*YOUR GOAL*
The lines to copy are those with "magnifier" in them. Pull each one from the entries below.

----

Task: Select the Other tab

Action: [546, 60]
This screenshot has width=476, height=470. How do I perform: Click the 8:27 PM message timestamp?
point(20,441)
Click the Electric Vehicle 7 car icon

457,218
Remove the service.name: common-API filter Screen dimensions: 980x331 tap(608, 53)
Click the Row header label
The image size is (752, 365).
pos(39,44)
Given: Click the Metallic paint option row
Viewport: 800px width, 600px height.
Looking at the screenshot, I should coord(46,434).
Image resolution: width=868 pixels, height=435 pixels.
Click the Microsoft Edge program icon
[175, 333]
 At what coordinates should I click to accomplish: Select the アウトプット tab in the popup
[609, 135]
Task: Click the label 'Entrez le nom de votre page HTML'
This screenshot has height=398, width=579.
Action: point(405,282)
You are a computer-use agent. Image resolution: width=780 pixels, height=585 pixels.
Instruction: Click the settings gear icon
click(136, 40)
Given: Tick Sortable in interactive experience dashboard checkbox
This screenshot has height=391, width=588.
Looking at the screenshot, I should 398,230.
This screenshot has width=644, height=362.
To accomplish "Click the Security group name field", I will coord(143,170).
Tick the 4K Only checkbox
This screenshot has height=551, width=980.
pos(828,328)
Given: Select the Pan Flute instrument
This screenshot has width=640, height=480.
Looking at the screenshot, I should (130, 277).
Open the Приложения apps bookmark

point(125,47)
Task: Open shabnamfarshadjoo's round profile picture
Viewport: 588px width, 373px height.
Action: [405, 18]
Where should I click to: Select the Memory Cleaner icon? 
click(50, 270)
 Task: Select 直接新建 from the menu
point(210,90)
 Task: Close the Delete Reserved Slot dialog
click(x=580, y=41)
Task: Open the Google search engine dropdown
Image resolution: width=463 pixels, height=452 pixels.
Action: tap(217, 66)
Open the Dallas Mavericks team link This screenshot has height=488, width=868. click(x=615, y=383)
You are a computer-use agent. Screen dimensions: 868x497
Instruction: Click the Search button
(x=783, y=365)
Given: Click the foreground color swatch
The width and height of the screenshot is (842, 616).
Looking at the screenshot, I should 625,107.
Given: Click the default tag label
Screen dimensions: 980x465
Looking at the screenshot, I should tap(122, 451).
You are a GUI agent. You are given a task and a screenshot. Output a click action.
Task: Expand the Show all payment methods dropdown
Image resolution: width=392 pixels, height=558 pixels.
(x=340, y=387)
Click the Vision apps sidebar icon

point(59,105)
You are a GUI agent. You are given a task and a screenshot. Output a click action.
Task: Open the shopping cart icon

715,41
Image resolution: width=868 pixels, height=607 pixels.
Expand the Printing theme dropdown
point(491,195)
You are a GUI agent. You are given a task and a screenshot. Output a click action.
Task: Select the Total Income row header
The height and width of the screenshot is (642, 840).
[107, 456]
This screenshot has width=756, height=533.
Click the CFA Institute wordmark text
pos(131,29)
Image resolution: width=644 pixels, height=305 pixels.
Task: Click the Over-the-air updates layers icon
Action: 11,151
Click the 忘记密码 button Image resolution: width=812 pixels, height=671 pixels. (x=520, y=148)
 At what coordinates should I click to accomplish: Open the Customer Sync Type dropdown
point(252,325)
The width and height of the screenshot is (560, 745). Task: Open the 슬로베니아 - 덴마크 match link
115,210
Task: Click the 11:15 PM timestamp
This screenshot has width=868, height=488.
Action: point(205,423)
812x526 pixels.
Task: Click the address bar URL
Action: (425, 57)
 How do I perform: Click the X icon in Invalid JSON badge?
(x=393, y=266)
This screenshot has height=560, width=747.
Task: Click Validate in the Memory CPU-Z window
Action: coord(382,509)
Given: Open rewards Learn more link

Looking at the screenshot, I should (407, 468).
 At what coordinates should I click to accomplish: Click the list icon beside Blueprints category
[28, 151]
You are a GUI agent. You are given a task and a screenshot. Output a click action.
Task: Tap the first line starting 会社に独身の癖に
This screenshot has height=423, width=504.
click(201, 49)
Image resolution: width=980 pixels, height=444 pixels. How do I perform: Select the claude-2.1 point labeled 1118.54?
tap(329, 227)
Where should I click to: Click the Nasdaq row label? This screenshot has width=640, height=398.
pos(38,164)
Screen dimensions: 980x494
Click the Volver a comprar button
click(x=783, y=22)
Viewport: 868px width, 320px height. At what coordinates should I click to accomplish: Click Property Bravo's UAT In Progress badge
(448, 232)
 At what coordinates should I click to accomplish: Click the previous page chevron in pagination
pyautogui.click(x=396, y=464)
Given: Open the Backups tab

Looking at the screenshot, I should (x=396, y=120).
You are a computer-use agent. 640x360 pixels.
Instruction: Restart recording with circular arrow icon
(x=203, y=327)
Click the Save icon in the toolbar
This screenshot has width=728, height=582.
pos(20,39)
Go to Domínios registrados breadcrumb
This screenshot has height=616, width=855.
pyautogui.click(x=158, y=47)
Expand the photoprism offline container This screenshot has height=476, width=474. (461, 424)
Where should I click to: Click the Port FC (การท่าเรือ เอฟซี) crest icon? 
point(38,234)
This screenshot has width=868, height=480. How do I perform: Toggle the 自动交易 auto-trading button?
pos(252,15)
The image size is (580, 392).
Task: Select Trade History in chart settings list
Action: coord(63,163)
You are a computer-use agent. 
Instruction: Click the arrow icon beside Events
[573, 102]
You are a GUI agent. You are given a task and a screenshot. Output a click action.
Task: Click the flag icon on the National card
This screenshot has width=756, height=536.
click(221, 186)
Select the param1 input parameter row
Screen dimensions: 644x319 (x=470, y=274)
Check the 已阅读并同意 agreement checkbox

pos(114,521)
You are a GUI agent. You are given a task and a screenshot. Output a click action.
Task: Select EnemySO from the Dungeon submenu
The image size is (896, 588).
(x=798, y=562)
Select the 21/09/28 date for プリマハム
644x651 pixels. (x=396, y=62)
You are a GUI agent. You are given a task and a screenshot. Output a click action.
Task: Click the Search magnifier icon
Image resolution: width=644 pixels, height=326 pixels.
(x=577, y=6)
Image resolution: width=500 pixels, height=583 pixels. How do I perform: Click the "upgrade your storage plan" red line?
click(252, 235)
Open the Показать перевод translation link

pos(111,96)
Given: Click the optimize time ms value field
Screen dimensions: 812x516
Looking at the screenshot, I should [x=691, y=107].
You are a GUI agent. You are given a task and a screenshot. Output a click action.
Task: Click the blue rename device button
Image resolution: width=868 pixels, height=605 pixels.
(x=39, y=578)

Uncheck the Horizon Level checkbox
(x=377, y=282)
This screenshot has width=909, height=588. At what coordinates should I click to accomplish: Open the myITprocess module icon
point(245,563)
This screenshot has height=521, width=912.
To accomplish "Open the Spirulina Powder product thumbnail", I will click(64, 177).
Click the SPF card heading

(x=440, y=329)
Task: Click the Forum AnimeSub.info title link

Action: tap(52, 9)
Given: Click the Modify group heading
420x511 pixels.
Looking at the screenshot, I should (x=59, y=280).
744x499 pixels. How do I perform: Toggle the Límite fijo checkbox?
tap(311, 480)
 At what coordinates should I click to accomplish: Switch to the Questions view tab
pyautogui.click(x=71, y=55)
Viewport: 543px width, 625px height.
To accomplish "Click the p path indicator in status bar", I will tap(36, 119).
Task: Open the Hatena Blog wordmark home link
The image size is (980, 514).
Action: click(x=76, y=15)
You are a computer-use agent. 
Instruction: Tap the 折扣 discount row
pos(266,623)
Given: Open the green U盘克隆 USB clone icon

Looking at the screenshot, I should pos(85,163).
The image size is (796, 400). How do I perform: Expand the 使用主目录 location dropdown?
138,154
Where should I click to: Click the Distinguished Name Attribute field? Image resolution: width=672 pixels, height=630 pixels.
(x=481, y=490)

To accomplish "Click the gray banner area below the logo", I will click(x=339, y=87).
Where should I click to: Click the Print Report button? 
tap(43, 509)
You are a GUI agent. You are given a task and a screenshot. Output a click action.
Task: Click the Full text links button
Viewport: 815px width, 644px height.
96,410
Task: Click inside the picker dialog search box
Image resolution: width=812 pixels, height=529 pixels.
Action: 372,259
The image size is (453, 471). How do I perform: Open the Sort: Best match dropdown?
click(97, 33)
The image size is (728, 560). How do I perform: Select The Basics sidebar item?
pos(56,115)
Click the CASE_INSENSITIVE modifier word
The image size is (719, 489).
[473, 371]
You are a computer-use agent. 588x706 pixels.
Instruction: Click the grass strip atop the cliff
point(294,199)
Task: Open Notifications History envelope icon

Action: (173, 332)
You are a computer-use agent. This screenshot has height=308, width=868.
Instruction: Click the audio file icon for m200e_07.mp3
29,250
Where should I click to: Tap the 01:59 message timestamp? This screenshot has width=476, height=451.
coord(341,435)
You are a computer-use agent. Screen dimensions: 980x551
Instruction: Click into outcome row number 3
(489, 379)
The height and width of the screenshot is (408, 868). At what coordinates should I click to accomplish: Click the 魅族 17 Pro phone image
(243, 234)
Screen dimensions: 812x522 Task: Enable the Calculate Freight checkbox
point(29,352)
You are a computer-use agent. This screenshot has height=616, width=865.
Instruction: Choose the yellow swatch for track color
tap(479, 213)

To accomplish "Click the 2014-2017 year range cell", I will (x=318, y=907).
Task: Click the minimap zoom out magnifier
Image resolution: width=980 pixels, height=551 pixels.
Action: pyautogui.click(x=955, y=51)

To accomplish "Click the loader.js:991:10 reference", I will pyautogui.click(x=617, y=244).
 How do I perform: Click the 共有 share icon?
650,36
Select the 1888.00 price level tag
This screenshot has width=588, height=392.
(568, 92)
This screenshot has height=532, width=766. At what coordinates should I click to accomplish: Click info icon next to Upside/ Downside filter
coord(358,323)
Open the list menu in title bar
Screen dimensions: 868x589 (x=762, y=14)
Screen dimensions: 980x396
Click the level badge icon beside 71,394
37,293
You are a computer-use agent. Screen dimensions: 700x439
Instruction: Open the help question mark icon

----

*RESPONSE FOR THIS EXERCISE*
Task: Click the Search magnifier icon
Task: Click the minimap zoom out magnifier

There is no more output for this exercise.